WITCH HUNT

Were your family ‘slave owners’?

On Wednesday the BBC gave publicity to a divisive and dangerous project that seems to have a very specific agenda….hunting down the descendants of long dead slave owners with the intent of publicly shaming and villifying them and shaking them down for cash.

“The most surprising thing is how embedded the whole slavery business is in British society.”

‘Today’ also ran an interview…..This project is not just a chat about History….this has a hidden agenda….just follow the money.

“What we have done is to establish the life-trajectories of some 3,000 absentee slave-owners in Britain, and analysis of this has allowed us to trace the legacies of slave-ownership in Victorian Britain.”

For the descendants of slave owners that means: ‘We know where you live and we’re coming for you!’

and especially him:

‘Other famous names who were distantly related to people involved in the slave trade include the Prime Minister, David Cameron.’

The BBC couldn’t resist mentioning his name.

 

Whilst there might have been a case for the actual slaves to have been recompensed in some manner that cannot possibly be applied to a world that has moved on 200  years.

Slavery was legal and accepted, if morally questionable, in previous eras…just as many other acts were…..it seems purely a highly politicised and singular attempt to raise this subject that would, if successful, have every man and his dog combing history for an ‘injustice’ and a lawyer to claim on it.

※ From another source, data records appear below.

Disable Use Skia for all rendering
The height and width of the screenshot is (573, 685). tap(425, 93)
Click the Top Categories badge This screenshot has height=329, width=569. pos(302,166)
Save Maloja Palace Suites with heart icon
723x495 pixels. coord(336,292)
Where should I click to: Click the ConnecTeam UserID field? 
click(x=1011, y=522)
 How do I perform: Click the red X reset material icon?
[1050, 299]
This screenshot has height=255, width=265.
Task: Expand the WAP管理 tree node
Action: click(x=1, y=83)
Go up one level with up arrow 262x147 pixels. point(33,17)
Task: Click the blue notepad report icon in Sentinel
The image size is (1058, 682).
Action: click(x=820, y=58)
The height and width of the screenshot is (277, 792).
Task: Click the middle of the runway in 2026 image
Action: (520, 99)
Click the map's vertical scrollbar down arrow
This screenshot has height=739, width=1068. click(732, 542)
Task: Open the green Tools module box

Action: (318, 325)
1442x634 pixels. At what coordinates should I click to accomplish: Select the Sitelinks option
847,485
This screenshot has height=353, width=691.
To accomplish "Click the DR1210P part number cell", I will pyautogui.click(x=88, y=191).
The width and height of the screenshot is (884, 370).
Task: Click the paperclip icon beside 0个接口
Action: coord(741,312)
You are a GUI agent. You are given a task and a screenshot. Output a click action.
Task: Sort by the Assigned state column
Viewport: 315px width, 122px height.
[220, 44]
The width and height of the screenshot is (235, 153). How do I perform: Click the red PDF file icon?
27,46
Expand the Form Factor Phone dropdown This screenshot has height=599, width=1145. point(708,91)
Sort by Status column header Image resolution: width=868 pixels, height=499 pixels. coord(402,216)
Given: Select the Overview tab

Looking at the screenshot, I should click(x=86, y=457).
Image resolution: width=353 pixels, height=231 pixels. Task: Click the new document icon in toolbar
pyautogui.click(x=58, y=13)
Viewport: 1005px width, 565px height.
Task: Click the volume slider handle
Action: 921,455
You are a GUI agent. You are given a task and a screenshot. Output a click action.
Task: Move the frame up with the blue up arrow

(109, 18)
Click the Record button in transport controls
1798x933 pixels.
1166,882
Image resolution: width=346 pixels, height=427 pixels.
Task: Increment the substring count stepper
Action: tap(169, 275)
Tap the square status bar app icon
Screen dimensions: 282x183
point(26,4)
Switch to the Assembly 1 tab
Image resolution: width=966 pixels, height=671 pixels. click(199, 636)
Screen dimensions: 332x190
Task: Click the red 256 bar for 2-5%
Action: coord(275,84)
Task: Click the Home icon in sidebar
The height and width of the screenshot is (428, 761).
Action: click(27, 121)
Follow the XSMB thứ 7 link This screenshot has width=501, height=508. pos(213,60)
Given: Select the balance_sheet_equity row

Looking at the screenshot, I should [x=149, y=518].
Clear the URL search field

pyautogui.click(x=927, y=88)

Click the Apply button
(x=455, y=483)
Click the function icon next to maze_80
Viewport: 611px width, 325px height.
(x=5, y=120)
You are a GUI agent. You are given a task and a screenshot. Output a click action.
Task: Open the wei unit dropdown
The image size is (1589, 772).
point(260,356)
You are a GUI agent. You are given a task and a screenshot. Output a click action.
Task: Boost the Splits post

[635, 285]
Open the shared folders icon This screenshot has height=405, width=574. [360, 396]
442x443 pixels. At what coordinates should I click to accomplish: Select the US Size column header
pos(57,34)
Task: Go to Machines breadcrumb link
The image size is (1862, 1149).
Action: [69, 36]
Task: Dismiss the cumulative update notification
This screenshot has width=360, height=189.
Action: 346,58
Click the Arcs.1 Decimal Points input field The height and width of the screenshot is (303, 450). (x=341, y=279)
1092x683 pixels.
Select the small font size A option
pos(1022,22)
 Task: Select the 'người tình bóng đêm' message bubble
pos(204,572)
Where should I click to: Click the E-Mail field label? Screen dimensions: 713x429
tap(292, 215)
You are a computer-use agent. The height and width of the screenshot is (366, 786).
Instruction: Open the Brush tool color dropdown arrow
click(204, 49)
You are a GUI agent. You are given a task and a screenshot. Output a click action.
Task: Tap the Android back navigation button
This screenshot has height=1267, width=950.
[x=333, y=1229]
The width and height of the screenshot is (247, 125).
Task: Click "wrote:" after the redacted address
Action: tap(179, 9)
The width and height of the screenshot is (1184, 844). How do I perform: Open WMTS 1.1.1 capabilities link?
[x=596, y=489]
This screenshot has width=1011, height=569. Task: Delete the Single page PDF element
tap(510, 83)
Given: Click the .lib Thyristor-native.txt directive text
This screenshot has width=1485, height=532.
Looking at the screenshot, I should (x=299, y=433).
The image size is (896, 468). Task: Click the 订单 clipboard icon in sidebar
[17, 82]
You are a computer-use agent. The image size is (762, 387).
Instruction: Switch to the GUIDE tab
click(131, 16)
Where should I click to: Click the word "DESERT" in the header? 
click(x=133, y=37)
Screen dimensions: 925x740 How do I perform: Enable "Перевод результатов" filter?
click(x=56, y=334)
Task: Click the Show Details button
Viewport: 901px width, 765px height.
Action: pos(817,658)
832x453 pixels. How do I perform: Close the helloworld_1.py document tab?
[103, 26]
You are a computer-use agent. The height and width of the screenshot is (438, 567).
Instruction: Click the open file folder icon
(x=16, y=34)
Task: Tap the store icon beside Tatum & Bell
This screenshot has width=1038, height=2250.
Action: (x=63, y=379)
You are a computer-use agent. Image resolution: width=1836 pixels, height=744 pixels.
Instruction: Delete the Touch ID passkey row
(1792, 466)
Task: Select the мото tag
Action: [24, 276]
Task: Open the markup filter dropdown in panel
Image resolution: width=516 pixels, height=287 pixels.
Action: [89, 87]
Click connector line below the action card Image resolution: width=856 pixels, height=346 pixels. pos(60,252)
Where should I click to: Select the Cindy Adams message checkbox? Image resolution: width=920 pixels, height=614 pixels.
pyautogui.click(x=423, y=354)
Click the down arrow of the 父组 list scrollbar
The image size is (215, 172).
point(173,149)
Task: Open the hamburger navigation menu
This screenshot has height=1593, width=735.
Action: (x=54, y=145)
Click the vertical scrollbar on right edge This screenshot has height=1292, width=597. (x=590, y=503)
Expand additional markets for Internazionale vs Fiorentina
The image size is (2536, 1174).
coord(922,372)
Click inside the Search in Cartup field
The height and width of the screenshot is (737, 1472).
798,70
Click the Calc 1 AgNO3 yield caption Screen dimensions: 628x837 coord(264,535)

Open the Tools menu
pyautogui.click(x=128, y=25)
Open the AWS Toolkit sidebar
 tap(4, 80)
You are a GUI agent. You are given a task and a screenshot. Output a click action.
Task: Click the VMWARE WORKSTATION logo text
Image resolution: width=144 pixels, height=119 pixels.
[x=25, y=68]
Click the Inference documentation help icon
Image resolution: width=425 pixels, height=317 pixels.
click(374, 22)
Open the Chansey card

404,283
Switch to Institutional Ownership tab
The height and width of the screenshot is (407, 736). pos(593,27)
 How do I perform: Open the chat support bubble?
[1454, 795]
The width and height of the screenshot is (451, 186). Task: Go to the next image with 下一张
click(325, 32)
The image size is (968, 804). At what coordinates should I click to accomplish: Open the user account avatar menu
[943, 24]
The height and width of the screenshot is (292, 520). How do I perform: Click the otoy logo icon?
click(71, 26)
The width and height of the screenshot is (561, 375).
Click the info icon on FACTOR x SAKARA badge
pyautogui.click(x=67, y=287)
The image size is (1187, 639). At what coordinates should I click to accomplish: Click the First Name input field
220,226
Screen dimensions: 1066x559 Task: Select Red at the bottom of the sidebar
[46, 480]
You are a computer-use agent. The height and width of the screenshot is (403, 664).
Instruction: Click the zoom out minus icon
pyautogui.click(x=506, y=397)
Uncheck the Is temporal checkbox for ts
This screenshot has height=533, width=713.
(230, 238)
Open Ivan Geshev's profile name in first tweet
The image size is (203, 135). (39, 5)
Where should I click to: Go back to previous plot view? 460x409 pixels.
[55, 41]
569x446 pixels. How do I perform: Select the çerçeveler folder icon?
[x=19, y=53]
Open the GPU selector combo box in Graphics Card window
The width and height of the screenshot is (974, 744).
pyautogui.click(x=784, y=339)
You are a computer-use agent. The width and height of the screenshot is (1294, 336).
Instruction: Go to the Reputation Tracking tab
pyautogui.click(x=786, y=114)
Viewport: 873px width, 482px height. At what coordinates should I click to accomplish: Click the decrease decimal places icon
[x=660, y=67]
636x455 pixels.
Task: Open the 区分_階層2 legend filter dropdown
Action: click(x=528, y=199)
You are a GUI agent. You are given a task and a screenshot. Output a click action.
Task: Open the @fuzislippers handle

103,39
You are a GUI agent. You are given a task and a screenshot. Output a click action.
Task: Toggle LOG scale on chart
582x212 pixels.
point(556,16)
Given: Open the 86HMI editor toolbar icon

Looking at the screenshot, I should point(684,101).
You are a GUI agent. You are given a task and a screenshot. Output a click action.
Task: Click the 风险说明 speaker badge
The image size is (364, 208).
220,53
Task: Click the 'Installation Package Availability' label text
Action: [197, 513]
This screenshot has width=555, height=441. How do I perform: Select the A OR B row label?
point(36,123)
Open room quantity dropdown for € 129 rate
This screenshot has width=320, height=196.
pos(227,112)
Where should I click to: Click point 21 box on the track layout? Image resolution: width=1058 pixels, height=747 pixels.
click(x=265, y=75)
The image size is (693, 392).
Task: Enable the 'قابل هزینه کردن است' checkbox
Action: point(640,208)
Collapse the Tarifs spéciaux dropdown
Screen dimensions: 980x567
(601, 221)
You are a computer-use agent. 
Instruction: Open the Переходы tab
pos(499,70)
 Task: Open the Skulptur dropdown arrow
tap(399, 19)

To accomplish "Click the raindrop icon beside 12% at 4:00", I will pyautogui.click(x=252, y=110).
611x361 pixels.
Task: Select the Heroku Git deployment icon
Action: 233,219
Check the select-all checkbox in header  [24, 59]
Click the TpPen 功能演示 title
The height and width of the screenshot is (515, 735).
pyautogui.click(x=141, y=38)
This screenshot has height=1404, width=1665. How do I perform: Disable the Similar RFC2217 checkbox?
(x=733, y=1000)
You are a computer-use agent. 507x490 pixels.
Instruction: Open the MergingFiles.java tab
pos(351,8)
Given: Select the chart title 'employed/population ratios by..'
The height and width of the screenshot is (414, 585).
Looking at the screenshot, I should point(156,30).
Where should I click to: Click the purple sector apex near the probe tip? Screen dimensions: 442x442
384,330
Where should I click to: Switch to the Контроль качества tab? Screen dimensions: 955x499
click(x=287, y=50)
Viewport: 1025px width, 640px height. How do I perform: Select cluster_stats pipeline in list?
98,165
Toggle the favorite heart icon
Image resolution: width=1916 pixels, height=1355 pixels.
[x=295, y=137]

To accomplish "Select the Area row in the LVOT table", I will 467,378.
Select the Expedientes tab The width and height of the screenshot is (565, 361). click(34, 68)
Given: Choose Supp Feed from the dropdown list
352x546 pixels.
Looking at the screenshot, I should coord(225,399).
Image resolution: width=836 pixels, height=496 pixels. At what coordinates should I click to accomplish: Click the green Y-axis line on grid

Will the Egyptians be paying off the Israelites for enslaving them?  Will the Spanish be handing back the value of the gold they plundered from the Americas?  Will the Greeks cough up for the destruction of Persepolis by Alexander? Can the Scots claim for the Highland clearances?

 

This is a money making piece of ‘moral’ blackmail in essence that the BBC is giving airtime to.

 

Ironically on the same day the BBC publishes this article on Witch hunts:

“Witchcraft is very closely related to  envy,” says Professor Lyndal Roper, of the University of Oxford

It seems the same conditions apply when hunting down descendants of slave owners….the politics of envy….if these people are ‘rich’ it must have been through the use of slaves by their forebears….therefore they ‘owe’  what might be called ‘blood money’.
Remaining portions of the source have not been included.